Home Bangladesh BD does not get benefit of lower in price of goods in int’l market
Bangladesh - 4 weeks ago

BD does not get benefit of lower in price of goods in int’l market

Mahfuja Mukul : The rate at which the prices of daily commodities have decreased in the international market has not affected the market of Bangladesh. The main reason for this has been identified as the large devaluation of the taka against the dollar. A rise in the value of the dollar has increased import costs. As a result, the price of the product has also increased.
Part of the decline in commodity prices in the international market is due to the devaluation of the taka. In addition, due to the war in Russia and Ukraine, the supply of goods has been interrupted, and the price of energy, electricity and gas has increased in the country’s market. Besides, the weakness of the market system has also contributed to the increase in the price of the product. This information was found in the report of Bangladesh Bank.
According to Bangladesh Bureau of Statistics (BBS) report, the cost of purchasing daily goods and services including food has increased due to the increase in commodity prices. In February last year, inflation was 8.78 percent. Last February it was 9.67 percent. In other words, this rate has increased in February of this year compared to February of last year.
Although up from last December, down slightly from last January. Meanwhile, the twelve-month average inflation rate is rising. Last February this rate was 9.66 percent. The average inflation rate is increasing due to the adjustment of last year’s high inflation.
According to sources, in April 2022, the price of the dollar was Tk85. According to the central bank, it has now increased to Tk 110. But the price of import in the market is on average Tk122 to Tk124 per dollar. A month ago, it rose to Tk127. According to this, the value of money has decreased from 30 percent to 48 percent. At the same time, due to the dollar crisis, most of the goods are being imported through loans. Loans are being taken in two ways. Loans are being taken from banks of the country. Goods are being brought from foreign countries by borrowing dollars. Interest rates have increased in both markets. Against the import loan now more than 13 percent interest has to be paid. Earlier it was 9 percent. Interest on foreign loans used to be 4 to 5 percent. Now it has increased to 8 to 9 percent. On the one hand, the dollar has to be bought at a higher price. On the other hand, interest on domestic loans is 4 percent higher than before. Interest on foreign loans is almost twice as much as before. The cost of importing products is increasing. Which has a negative effect on the price of the product.

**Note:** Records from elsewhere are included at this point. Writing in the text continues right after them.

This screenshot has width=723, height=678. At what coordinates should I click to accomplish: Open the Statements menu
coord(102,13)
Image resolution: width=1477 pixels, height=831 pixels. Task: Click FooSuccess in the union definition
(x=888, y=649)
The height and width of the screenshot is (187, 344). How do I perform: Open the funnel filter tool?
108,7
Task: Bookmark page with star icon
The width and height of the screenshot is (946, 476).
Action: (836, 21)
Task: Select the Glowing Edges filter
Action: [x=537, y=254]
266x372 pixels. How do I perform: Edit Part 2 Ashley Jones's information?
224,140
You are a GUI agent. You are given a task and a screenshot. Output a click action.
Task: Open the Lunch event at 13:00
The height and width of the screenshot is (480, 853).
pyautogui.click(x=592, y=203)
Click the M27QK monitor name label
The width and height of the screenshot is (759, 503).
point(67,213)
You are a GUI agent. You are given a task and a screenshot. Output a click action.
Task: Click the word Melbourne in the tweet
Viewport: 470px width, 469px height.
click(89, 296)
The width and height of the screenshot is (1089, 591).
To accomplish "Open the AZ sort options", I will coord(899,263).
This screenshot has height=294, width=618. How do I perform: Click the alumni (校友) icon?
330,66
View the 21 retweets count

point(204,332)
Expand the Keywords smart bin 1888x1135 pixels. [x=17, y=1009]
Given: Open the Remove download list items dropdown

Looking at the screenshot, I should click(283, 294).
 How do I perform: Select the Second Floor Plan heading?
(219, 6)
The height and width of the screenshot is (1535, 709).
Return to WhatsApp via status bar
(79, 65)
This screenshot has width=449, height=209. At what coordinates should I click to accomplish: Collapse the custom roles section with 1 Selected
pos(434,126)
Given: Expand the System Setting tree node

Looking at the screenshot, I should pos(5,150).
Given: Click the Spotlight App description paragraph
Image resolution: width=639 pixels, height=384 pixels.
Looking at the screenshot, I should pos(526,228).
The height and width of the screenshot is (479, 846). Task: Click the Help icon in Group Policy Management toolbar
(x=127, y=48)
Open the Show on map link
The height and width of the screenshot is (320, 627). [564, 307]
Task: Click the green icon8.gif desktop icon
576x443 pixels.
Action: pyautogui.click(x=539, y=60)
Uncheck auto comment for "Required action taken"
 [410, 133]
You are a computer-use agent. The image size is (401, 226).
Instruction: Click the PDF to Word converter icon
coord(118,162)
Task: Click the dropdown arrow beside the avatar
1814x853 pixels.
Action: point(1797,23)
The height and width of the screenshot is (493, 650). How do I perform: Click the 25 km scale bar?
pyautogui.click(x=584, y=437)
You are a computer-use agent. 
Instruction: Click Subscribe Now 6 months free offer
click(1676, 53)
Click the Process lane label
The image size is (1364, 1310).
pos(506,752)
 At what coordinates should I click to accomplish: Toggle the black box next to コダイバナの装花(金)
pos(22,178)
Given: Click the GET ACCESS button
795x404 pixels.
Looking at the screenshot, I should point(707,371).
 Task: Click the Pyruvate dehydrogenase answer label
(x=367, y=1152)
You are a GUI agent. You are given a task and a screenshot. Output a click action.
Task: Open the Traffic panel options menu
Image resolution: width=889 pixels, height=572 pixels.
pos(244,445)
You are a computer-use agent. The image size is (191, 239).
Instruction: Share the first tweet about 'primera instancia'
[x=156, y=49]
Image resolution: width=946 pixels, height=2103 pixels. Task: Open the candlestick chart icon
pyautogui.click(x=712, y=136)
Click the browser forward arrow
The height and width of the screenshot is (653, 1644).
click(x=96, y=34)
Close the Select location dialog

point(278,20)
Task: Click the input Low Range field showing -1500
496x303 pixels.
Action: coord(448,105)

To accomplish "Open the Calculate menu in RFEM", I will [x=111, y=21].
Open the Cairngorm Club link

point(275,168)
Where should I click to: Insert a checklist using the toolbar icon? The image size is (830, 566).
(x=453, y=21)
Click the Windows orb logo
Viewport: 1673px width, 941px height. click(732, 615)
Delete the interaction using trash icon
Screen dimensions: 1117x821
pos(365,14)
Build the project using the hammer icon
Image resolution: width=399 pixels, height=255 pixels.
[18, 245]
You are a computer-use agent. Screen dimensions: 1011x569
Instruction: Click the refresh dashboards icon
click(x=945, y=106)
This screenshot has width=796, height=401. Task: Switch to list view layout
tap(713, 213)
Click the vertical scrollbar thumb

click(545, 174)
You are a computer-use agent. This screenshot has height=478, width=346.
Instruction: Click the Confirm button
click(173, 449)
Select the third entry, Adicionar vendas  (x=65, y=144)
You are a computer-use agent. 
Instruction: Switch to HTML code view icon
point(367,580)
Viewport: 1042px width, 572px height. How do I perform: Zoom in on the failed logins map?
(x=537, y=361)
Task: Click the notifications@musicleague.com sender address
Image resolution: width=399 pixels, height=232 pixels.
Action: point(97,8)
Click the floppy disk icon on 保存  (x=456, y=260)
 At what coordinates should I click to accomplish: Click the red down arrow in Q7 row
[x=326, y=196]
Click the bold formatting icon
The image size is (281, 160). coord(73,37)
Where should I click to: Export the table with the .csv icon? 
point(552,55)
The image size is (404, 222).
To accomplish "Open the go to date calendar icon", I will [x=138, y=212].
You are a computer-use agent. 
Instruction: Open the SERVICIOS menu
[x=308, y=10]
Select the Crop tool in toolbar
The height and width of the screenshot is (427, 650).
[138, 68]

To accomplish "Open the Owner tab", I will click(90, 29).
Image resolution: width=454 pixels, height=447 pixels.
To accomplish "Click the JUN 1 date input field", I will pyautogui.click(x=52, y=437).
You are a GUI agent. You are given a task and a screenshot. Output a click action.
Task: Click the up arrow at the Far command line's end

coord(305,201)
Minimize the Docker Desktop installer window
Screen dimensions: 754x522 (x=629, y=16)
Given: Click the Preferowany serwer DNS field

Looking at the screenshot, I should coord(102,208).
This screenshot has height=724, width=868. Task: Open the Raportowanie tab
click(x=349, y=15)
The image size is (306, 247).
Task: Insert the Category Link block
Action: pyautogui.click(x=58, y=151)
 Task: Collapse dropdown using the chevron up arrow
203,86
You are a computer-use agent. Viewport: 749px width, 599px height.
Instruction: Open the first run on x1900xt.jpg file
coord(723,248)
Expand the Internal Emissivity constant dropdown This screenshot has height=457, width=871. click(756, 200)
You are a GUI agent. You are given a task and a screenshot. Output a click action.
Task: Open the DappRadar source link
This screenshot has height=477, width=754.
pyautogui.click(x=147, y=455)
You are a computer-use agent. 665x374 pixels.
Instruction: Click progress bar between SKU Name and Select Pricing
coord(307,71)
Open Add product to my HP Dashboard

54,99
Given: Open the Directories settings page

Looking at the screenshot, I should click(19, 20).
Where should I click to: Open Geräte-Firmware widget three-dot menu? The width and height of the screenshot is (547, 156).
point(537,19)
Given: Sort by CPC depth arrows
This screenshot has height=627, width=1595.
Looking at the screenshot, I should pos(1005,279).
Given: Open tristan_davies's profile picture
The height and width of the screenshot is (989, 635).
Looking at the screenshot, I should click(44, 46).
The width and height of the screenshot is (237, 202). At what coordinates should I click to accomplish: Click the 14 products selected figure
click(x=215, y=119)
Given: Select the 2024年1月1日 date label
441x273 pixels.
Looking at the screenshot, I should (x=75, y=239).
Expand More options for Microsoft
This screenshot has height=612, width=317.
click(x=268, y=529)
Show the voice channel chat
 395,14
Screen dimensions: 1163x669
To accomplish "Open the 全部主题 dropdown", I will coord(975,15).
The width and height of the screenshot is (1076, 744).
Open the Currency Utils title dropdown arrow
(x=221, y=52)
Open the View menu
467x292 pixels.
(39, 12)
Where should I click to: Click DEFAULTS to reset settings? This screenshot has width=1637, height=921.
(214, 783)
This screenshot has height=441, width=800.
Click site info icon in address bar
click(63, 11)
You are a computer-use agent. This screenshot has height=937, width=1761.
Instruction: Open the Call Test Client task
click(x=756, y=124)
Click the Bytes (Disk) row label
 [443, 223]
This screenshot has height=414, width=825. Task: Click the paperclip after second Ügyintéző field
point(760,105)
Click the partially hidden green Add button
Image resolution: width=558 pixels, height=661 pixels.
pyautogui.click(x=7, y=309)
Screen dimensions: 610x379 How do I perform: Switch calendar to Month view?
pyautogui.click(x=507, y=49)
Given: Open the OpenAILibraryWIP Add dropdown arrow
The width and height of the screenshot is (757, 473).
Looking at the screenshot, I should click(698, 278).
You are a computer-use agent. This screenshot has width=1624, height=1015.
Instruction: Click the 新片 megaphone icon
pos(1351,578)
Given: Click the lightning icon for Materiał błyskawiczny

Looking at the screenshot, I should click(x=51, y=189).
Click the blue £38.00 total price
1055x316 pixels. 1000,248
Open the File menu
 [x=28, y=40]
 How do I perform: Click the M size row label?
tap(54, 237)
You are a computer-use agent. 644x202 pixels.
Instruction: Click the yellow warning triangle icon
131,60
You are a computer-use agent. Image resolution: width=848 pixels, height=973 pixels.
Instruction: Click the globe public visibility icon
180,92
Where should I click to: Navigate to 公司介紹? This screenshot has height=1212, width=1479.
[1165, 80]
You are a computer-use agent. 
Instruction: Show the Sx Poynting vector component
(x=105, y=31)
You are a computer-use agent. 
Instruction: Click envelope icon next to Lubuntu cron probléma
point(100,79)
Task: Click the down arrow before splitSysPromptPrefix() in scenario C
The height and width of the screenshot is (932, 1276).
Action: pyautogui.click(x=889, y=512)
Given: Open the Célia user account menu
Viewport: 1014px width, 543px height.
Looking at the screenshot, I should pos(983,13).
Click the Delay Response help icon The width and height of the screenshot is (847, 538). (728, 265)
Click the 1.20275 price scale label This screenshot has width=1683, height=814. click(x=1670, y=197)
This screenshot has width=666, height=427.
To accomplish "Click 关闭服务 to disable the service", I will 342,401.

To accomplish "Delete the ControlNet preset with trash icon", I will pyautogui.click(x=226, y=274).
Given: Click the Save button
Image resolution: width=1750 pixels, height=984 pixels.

Due to shortage of dollars in the market, goods cannot be imported as per demand. As a result, there is a supply shortage on the one hand, and on the other hand, stocks are decreasing. This is also contributing to the increase in the price of the product. However, the dollar price and loan interest rates are playing a major role in increasing commodity prices. Due to these reasons, the cost of imports has increased and this has affected other domestic industrial products as well. Besides, the production cost of all types of products has increased due to the increase in the price of fuel oil, gas and electricity in the country’s market.
Due to increase in dollar price, loan interest, gas, fuel oil and electricity prices, the prices of products have also increased more than expected. On the occasion of fasting, the taxes of four products have been reduced, but the prices of these products have not decreased much.
Meanwhile, prices of almost all products including daily commodities have decreased in the international market. Among them, the price of soybean oil has decreased by 52 percent, the price of wheat by 36 percent, the price of sugar increased by 18 percent until last October and has now decreased by 9 percent. The price of palm oil fell by almost 50 percent. But its price has increased in the country’s market. Earlier, bottled palm oil was Tk 145 per liter. Now it has increased to Tk158. But at that time Palm oil tax was reduced. The price of fuel oil in the international market decreased by 36 percent and now increased by 9 percent. Due to the higher rate of decline, ship fares have decreased. This should reduce the price of the product further. But that didn’t happen.
They have identified one more reason behind the price of products not falling in the domestic market in coordination with the international market. That is weakness in market management. There is no framework for the impact of the price of any product in the international market on the country’s market. Due to which the price of products in the domestic market is not properly coordinated with the international market.
According to the sources, on the one hand, the prices of the stocked products are being adjusted in determining the prices. But showing that there is no stock, the price is increased by reducing the supply. It is not taken into account. As the price increases in the international market, it increases in the domestic market. But even if it decreases, it does not decrease even within a month.